10 Ways to Celebrate National Cat Day
Karen Nichols

ntlcatday
Today’s National Cat Day, and it’s a good opportunity to reflect upon how valued a member of your household your cat is. Especially now, with everyone’s world turned upside down with economic worries, cats are purrfect sources of solace, and can brighten the dreariest of your days.

So here are ten random acts of kindness you can do for your cat(s) today:

1238408660_self-petting-cat1) Heavy Petting
Who doesn’t love a little heavy petting? Most cats love the attention, and it might help decrease your blood pressure if done regularly.

2) Spa Session
Grooming: Groom your cat to remove loose hair. This helps reduce hairballs, and makes your cat feel better. Older cats have extra grooming needs because they can’t groom themselves as thoroughly as youngsters. It also gives you the opportunity to feel for lumps, hot spots, ticks, and tender spots.

Pawdicure: Give your cat a nail trim. Not trimming your cat’s nails can result in damage to you and your cat. If the nails rival Howard Hughes’ in length, they can get stuck in carpeting or other material, and your cat could pull out the nail to extricate herself. If left long for too long, you can run the risk of the nail curling around and growing into the paw pad.

3) Tell Her You Love Her
Cats have a limited ability to understand language, and I have no doubt that they have emotions as well. When my Siamese, Mao, is cuddled next to me and I say, “I love you, Mao”, he begins purring. If I say it again, he’ll rev up the purrer even more. He does not react to random phrases like “broccoli books and funny hats”

But that’s just my unscientific observation. What if, twenty years from now, it is proved that cats understand every single word we say? Wouldn’t you then like to go back and say “I love you” to every cat you ever had? You can start today.

4) Buy a Pet First Aid Book and Kit

You can buy a pre-made kit, or put together your own.

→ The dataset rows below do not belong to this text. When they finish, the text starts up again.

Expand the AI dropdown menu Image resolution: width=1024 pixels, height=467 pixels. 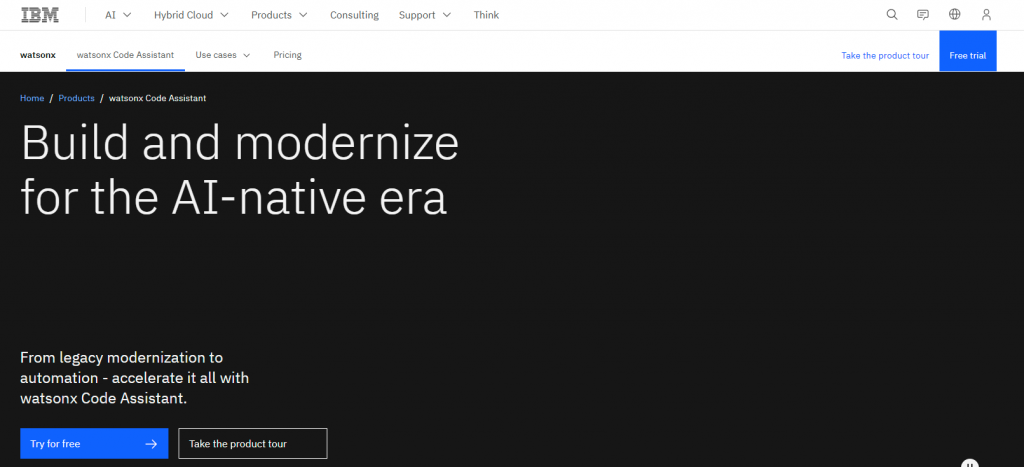[x=117, y=15]
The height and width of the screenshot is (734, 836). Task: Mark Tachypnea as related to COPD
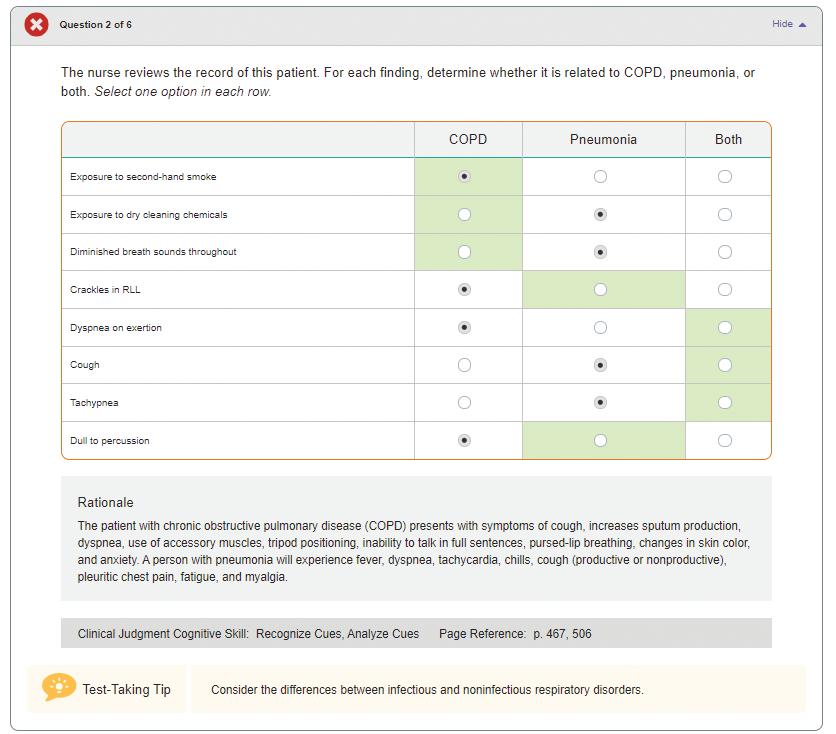click(x=464, y=403)
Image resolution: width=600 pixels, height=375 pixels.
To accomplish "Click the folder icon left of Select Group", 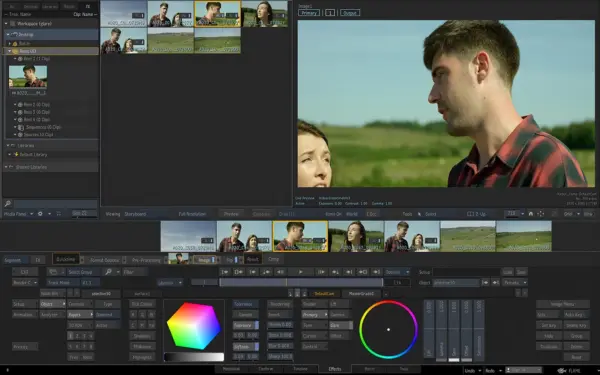I will [53, 272].
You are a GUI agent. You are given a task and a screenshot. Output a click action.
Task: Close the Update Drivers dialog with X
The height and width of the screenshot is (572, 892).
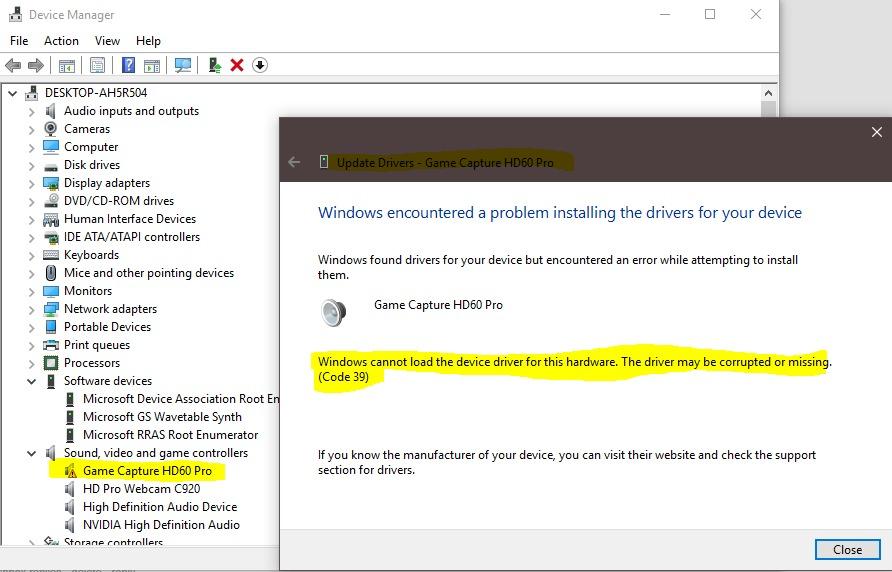tap(876, 132)
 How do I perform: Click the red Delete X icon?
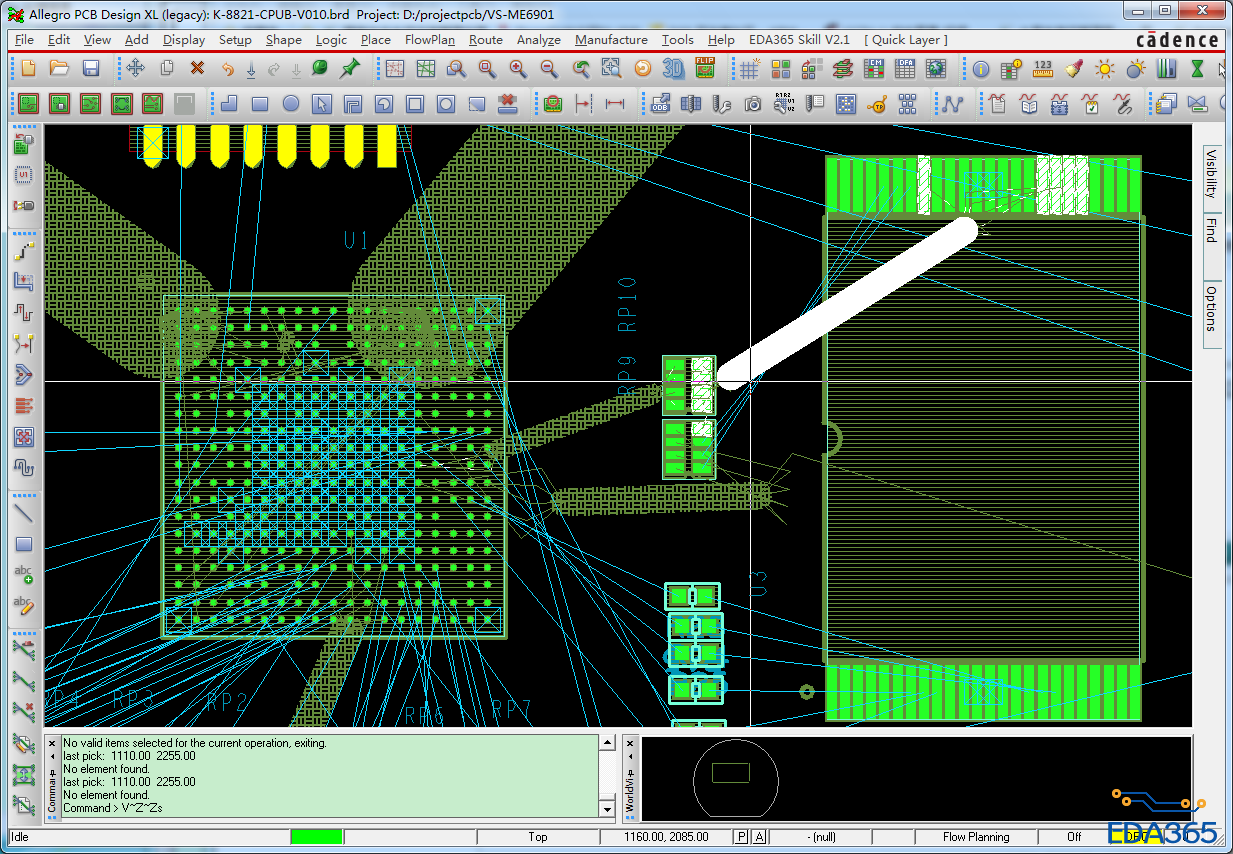click(197, 69)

PetFinder recommends that a basic Pet First Aid Kit contain the following:

  • Sterile gauze pads (3″ x 3″ and 2″ X 2″) and gauze bandage rolls (1″ and 2″)
  • First-aid adhesive tape, 1″ roll
  • Cotton swabs (Q-tips®)
  • Tweezers
  • Scissors
  • Plastic freezer/sandwich bags
  • Small bottle of 3% hydrogen peroxide
  • Styptic pencil or cornstarch (stems blood flow from minor cuts)
  • Antibacterial ointment
  • Antiseptic cleansing wipes
  • Kaopectate® or Pepto-Bismol®
  • A current pet first-aid book
  • Eyewash
  • Eyedropper
  • Mineral oil (a lubricant and laxative when given by mouth)
  • Digital or rectal thermometer in a plastic case
  • Leather work gloves (to protect you from being bitten)
  • Latex gloves
  • Leash
  • Thin rope
  • Splint materials (tongue depressor, 12-inch wooden ruler or thick magazine)

Click here for Pet First Aid books.

5) Tag and Microchip Your Cat
If she’s already microchipped, take a few minutes to ensure that your contact info is accurate.

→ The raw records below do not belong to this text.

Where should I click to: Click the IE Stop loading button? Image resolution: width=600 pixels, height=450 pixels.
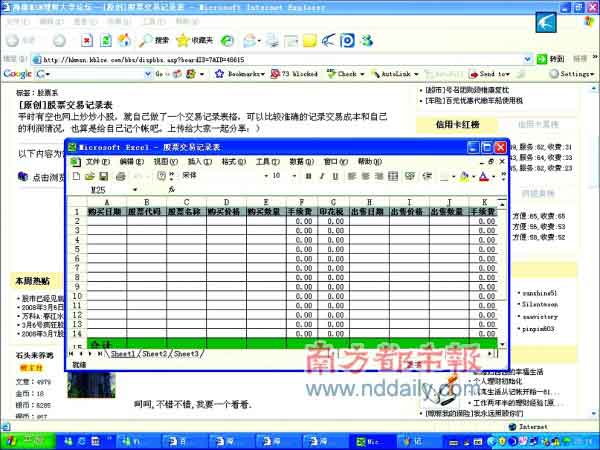tap(87, 40)
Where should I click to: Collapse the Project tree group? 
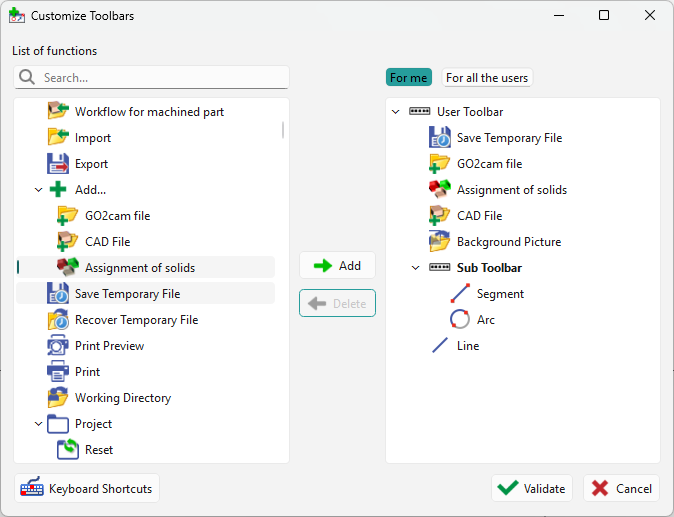(x=39, y=424)
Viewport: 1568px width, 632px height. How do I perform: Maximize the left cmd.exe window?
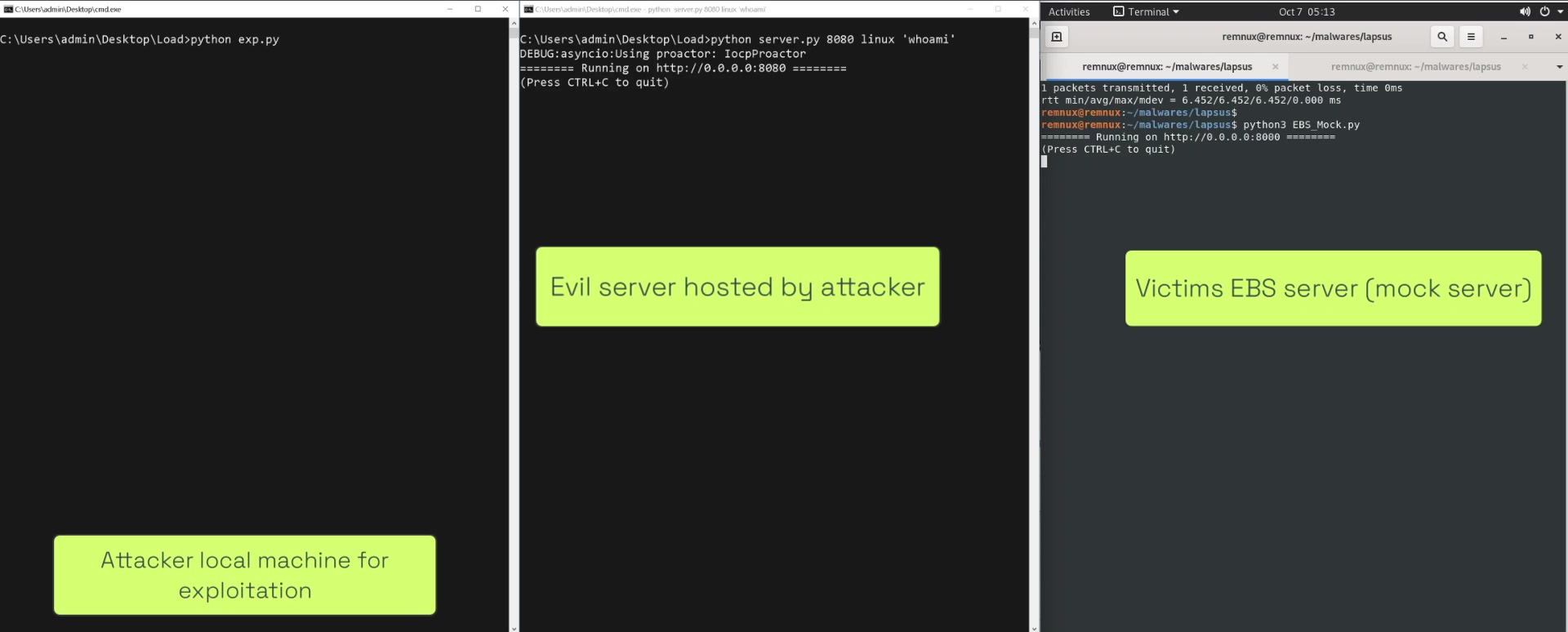pos(478,9)
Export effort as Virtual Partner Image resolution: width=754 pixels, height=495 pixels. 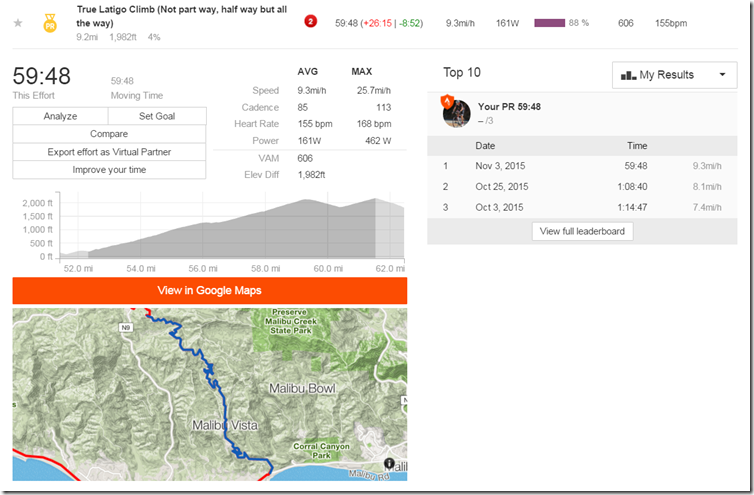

When buying tags, we recommend a pet recovery service like Together Tag which allows the finder of your pet to go online and find out who your pet’s vet is, any meds your pet takes, and out-of-area contacts (good in the case of emergencies like wildfires, earthquakes and flooding.)

Both tag and microchip work together to ensure that your cat can be returned to you. For more information, check out The Cat’s Meow’s Guide to Pet Recovery.

6) Play with your Cat
Cats rarely get enough playtime, especially if they’re under five years old. Spend some quality time with your cat and play her favorite game. Then resolve to spend 15 minutes (or more) each day in playtime.

cat-playing-playstation

7) Volunteer at an Animals-as-Therapy Group
If your cat has a mellow disposition and is a good traveler, consider volunteering for a therapy animal program. It will give you a chance to spend quality time with your cat, and help out your community.

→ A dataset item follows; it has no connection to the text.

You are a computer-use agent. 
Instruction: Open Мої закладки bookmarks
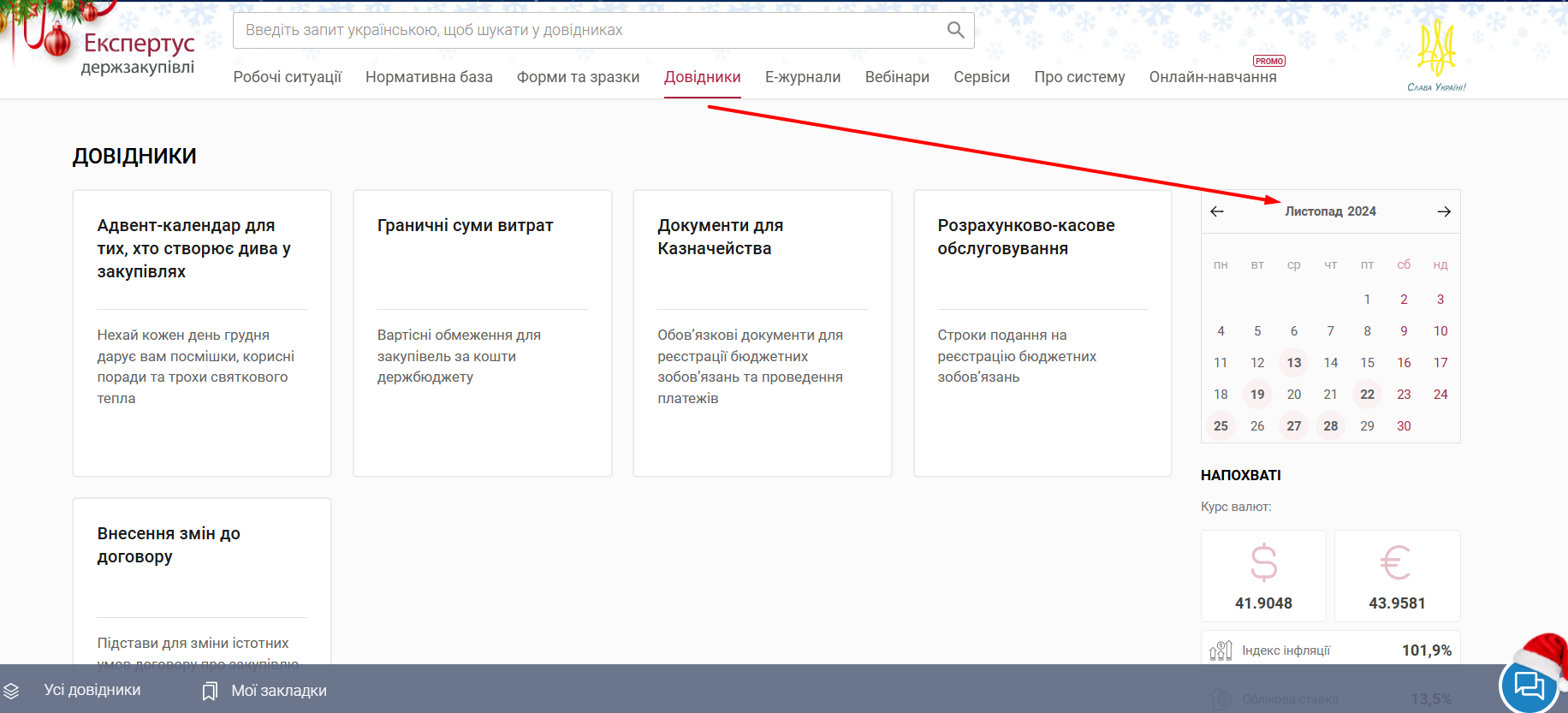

8] Buy your cat a water fountain.
One of the best pet inventions ever. Provides your cat with pure filtered running water 24 hours a day. Most cats LOVE them. Drinkwell has an extensive line, with a model to suit every need.

9) Channel Mr Clean
Wash your cat’s bedding (use fragrance-free laundry soap) and empty and scour her litter box. Both off these tasks should be done weekly, but time often slips away from us and before you know it, neither bedding nor litter box has been cleaned for a month. Do both today, and set a weekly reminder.

10) Adopt a Cat
If you have the time and resources to do so (and not many cats to begin with), adopt one of the 4 million cats in local shelters and save her life. Is there anything better you could do for a cat than that?

About National Cat Day

National Cat Day was founded by Pet Lifestyle Expert & Animal Behaviorist, Colleen Paige to help galvanize the public to recognize the number of cats that need to be rescued each year and also to encourage cat lovers to celebrate the cat(s) in their life for the unconditional love and companionship they bestow upon us.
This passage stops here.